He’d like to try for “American Ninja Warrior” again, or maybe “Survivor.”

Reality TV is “sort of the most brilliant thing,” he muses. “They find people to act but only pay them if they win.”


Surprised by Seacrest

Leigh Guerra-Paz: Photo courtesy of Who Wants to be a Millionare on ABC

Leigh Guerra-Paz: Photo courtesy of Who Wants to be a Millionare on ABC

In 2013, Leigh Guerra-Paz, then Fredricksen, was in front of her TV, settling in for the second half of a Dallas Cowboys game, when local newscaster Mark Fein rang the doorbell of her Moss Haven home. During the locally live-broadcasted ambush, he told her she’d been selected as a contestant on a new NBC trivia show called “Million Second Quiz” with Ryan Seacrest.

“I was flown to New York that night, appeared on ‘The Today Show’ Monday morning and then was on the first-ever episode of ‘Million Second Quiz’ that night.”

According to Neilsen ratings, an estimated six-and-a-half million viewers tuned in to that premiere, which included a segment about the 1999 LHHS grad’s life.

The show ran just 11 days (a million seconds), and she didn’t make it past the first installment.

Critics at the time called the subject matter of the questions “banal,” so Guerra-Paz’ defeat in no way reflects her level of intelligence, and she says she enjoyed the experience.

“I lost, but it was super fun!”


I won On ‘Jeopardy,’ baby

Amanda Traphagan: Photo courtesy of Jeopardy!

Amanda Traphagan: Photo courtesy of Jeopardy!

Telling Alex Trebec, “I wish to make it a true Daily Double” was Amanda Traphagan’s childhood dream. It materialized in 2005, when she was just 22 years old and a law student at University of Texas. The Lake Highlands High School grad beat out an attorney from Georgia and an administrative assistant from Washington to win more than $5,000 on “Jeopardy!” She first applied for the show’s college edition as an undergrad, but didn’t make it. The second time she auditioned, she aced the written test and mock “Jeopardy!” challenge.

“I still remember the moment they called to tell me I was on,” she says. “It was a good thing I was outside, because I squealed.”

On set, she was so nervous her whole body wobbled, she says.

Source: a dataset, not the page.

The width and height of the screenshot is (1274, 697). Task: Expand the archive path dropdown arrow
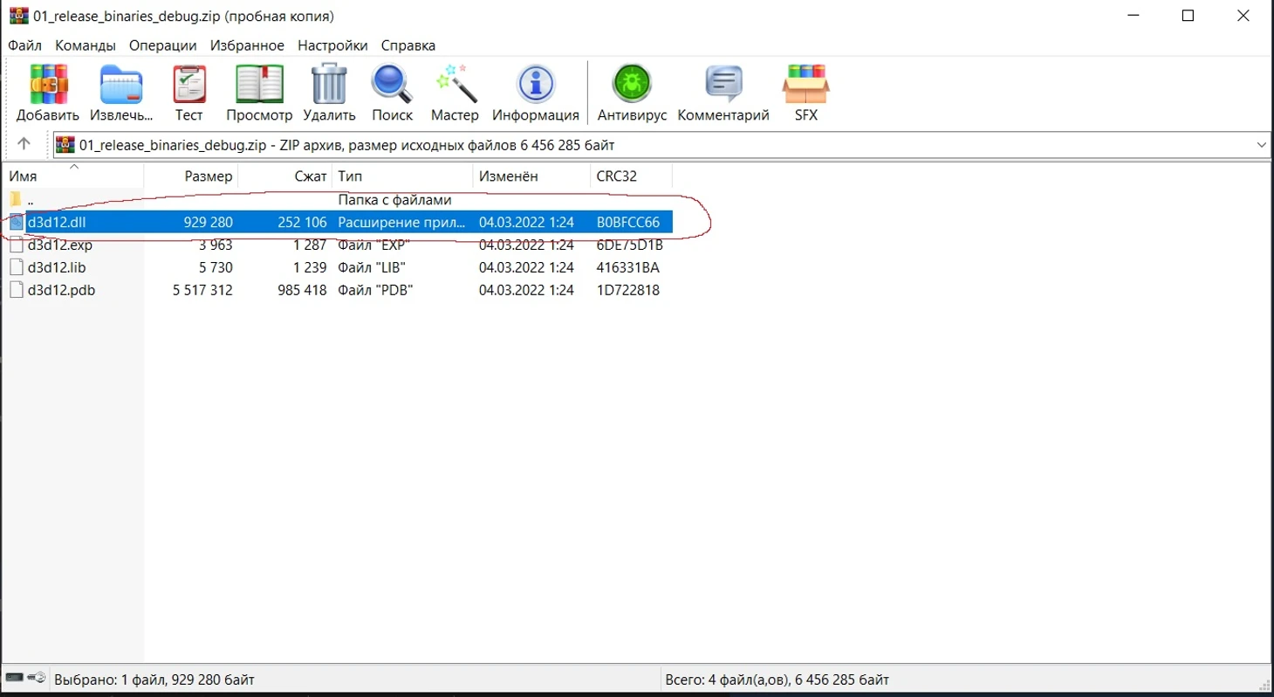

“I felt like I was going to fall. I wasn’t as bad mentally as I thought I would be.”

There was one question about Rosh Hashanah that she missed. It was a gimme question that she bombed.

“I am Jewish, and I knew the answer, but I accidentally said ‘Yom Kipper.’ That was embarrassing,” she recalls. “Ya know, my grandparents missed the show because of a storm, and, after that, I think it might have been for the best that they didn’t see it,” she quips.

Playing as the returning champ, she won a true Daily Double, which means she wagered all of her winnings on one question. “I was so hyped,” she says. She wound up losing that episode, but most days she feels pretty good about being a “Jeopardy!” winner at such a young age.

“I’ve found these online groups of past ‘Jeopardy!’ contestants and sometimes I get a little down on myself for only winning one time, but then I realize that in the broader world, being able to say I won on ‘Jeopardy!’ is a pretty big accomplishment.”

Traphagan, now an attorney in Austin, says her Lake Highlands education “really helped me on ‘Jeopardy!’ I went to Lake Highlands Elementary, Junior High and High School. My favorite high school teacher was David Wood. I am sure I used some nuggets from his class in preparing for the show.”